In diffuse large B-cell lymphoma, PKC-β II expression has been associated with unfavorable prognosis in chemotherapy-treated patients.9, 17, 18, 19, 20 Our findings on immunochemotherapy-treated patients are consistent with previous studies, and further suggest that addition of rituximab to chemotherapy does not interfere with the PKC-β II-associated prognosis. In our study, both mRNA and protein levels of PKC-β II had predictive value. Furthermore, in both analyses the lowest tertile within the cohort was found to best discriminate the patients between favorable and adverse outcome. The findings are important in several ways. First, they show that it is possible to identify a cutoff level, which allows the comparison of PKC-β II-associated survival between different patient populations.
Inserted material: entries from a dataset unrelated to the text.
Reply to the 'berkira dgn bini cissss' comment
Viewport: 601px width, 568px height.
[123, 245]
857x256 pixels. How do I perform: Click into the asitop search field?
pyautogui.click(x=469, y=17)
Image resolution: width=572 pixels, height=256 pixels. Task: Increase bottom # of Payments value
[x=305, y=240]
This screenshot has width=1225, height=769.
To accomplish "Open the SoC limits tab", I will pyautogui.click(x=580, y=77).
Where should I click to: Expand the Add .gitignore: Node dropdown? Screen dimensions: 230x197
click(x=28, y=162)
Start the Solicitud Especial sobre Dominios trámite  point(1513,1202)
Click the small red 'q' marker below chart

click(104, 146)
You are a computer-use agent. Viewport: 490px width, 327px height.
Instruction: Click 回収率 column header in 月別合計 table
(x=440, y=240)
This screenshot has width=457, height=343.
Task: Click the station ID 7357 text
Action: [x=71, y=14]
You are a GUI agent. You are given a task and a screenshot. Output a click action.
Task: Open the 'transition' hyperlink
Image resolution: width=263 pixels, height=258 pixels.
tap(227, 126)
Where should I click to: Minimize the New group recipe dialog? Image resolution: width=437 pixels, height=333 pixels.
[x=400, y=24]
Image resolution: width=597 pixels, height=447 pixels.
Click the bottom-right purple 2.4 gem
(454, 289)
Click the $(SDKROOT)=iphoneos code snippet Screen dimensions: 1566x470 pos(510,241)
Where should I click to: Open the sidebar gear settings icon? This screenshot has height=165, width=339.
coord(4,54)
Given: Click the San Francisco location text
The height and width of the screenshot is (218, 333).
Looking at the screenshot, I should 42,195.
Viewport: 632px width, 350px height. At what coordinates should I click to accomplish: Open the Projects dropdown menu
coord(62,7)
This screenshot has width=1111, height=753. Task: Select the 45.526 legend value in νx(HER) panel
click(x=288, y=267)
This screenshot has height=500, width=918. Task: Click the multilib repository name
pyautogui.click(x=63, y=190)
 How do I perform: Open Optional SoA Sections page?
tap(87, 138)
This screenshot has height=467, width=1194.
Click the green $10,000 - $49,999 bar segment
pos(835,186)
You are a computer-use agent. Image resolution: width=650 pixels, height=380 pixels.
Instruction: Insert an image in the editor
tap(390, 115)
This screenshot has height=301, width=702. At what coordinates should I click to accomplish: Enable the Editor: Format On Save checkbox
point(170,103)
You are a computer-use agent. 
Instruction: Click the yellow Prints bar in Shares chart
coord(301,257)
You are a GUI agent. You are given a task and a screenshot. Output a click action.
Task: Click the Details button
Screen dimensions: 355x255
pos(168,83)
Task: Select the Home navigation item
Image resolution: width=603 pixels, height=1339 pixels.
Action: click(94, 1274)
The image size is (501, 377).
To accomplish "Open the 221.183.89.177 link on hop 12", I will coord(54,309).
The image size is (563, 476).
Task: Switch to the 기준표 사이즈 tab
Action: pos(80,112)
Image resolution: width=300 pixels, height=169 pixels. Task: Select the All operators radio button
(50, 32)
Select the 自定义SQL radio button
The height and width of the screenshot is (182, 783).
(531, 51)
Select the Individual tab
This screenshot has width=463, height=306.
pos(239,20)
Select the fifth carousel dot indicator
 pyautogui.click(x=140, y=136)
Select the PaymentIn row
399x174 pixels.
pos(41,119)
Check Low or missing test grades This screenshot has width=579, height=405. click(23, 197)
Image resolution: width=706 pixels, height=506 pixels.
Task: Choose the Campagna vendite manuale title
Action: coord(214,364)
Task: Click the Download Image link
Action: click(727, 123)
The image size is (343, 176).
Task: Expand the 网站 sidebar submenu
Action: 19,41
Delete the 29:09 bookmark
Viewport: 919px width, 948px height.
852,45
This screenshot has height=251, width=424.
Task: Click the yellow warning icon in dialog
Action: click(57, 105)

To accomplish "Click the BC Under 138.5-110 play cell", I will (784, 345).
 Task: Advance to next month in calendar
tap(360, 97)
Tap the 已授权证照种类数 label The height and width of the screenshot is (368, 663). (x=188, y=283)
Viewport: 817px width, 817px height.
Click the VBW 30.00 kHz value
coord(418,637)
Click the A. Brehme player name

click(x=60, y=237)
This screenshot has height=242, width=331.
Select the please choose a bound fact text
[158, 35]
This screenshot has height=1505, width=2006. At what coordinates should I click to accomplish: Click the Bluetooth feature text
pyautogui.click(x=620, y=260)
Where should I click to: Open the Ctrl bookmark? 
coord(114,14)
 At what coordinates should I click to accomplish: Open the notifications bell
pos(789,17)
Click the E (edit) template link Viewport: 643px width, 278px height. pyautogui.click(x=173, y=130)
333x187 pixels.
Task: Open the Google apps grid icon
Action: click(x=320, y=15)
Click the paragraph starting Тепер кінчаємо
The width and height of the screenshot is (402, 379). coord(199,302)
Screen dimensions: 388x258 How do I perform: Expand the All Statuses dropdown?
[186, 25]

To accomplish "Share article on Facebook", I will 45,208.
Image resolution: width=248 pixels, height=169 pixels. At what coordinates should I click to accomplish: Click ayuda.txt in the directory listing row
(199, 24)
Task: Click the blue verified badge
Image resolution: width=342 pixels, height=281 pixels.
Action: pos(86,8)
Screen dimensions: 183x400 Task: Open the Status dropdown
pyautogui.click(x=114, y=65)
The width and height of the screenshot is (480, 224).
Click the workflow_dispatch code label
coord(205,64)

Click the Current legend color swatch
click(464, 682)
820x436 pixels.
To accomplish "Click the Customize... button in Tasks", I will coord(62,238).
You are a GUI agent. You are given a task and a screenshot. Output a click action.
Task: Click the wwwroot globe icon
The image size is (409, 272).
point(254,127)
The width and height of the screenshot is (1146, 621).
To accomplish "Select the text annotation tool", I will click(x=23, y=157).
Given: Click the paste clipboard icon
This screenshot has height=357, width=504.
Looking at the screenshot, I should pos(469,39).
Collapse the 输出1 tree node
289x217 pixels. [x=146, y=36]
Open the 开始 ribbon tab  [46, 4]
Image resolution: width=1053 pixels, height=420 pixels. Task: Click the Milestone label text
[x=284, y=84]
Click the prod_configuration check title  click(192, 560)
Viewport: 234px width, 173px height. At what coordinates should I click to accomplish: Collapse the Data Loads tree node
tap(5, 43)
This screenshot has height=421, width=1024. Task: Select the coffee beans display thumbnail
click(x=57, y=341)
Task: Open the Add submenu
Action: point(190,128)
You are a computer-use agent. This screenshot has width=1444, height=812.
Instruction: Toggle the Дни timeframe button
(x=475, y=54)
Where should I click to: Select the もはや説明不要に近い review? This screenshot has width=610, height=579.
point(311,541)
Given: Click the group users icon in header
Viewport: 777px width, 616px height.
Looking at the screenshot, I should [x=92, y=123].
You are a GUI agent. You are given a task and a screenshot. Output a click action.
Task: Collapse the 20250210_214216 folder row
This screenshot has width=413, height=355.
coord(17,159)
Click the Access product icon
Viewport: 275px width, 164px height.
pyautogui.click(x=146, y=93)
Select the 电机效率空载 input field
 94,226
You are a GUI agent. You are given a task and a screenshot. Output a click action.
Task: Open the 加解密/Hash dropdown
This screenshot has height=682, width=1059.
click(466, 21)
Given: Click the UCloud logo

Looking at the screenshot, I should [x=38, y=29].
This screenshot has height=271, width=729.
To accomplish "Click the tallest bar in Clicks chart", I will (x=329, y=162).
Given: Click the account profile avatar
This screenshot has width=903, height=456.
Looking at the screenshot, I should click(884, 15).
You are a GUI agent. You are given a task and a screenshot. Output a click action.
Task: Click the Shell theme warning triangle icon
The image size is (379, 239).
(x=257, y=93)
A comparison of the data with previous immunohistochemical studies appears to be more difficult, because the cut points that best discriminate the low and high, or negative and positive subgroups have differed considerably (from 5 to 50%) in these series.17, 18, 20 For example, the lowest quartile and tertile in our cohort corresponding to positivity of 11 and 13% of all lymphoma cells is close to the 10% cutoff level used by Schaffel et al,20 but significantly lower than the 50% cut point reported by Hans et al.18 It seems obvious that different patient cohorts have intrinsic properties accounting for the outcome. Due to technical differences, a better standardization of the immunohistochemical methodology is also needed. Nevertheless, our findings provide one of the first biologically relevant prognostic factor, which can be measured both immunohistochemically and by gene expression-based methods. Finally, the data offer a rationale for clinical studies with PKC-β inhibitors in diffuse large B-cell lymphoma.

The mechanism by which PKC-β II expression impairs the survival of diffuse large B-cell lymphoma patients is currently unknown but likely to be related to its capacity to activate signaling pathways that are critical for proliferation and angiogenesis.27 In diffuse large B-cell lymphoma, the most compelling evidence for the function of PKC-β II in lymphomagenesis has been received from previous gene expression studies, showing that PKC-β II is among the genes differentially expressed in diffuse large B-cell lymphoma tissue of the patients who are not cured with standard chemotherapy.9 Further support for an adverse function for PKC-β II expression in diffuse large B-cell lymphoma has been obtained from in vitro studies showing that cultured diffuse large B-cell lymphoma cells with PKC-β II overexpression undergo apoptosis when treated with the PKC-β-selective inhibitor.28 Of note, the subsequent clinical study has showed that PKC-β inhibitor, enzastaurin, exhibits some single-agent activity in relapsed/refractory diffuse large B-cell lymphoma.29

In conclusion, immunohistochemical analyses of PKC-β II expression allowed us to distinguish diffuse large B-cell lymphoma patients with different outcomes after immunochemotherapy. This together with the reproducibility of the prognostic impact of PKC-β II expression at the mRNA level in an independent patient cohort provides, to our knowledge, one of the first candidates for a biomarker in the post-rituximab era of lymphoma therapies that can be measured both immunohistochemically and by gene expression-based methods. It appears that the outcome of the patients with low PKC-β II levels is outstanding in response to immunochemotherapy. In contrast, association of PKC-β II expression with poor outcome defines a group of patients who require additional treatments. Considering that PKC-β inhibitor, enzastaurin has advanced to phase III clinical trial of primary diffuse large B-cell lymphoma, it will be interesting to see whether this expression data will be relevant from a therapeutic standpoint.